Perhaps Saturday 3rd August 1963 to Saturday 10th August 1963
 1. In summer 1963, Gob and I went camping to Garstang. We cycled there, but my Dad brought the camping gear, and took it back afterwards, in his motorbike and sidecar.
 My bike was one that my Dad assembled for me: I seem to remember that it had a longer-than-usual pale blue frame and thick, black rubber handlebar-grips. It had a single rear sprocket: it didn’t have the facility to change gear, either Sturmey Archer gears in a thickened hub, or derailleur gears in a block of different sized sprocket-wheels.
 Gob’s bike was a very heavy, old, black Rudge. Although it had Sturmey Archer gears, he rode in top gear all the way, standing on the pedals when he had to go up hills, for example on the A586 road approaching Great Eccleston.

 2. The main A6 road skirts to the west of Garstang; and the main road through the town, joining the A6 to the north and south, is the B6430. The B6430 crosses the River Wyre at the south-east of Garstang by means of a stone-built, somewhat hump-backed bridge, and it was here that we camped, in a small green field on the north bank of the river. Gob provided the tent.

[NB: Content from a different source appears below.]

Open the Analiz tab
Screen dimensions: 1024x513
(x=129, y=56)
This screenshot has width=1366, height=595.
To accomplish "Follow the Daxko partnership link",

Garstang, Thursday 10 September 1992. In the foreground are my Dad, my wife Janet, and my Mum. I wrote: “By car to Garstang, for a look round the market. I’d forgotten what the centre of the village looked like—old and picturesque.”
The coffee bar
 3. On the opposite side of the road, there was a coffee bar of wooden construction where we went a number of times. The road rose to go over the bridge, so I seem to remember having to go down a little to enter the coffee bar. They probably served meals there as well as coffee. It had a jukebox, which was regularly in use. I wasn’t very aware of pop-music at that time, but I got to know a number of the songs currently in the record chart quite well that week from listening to the jukebox.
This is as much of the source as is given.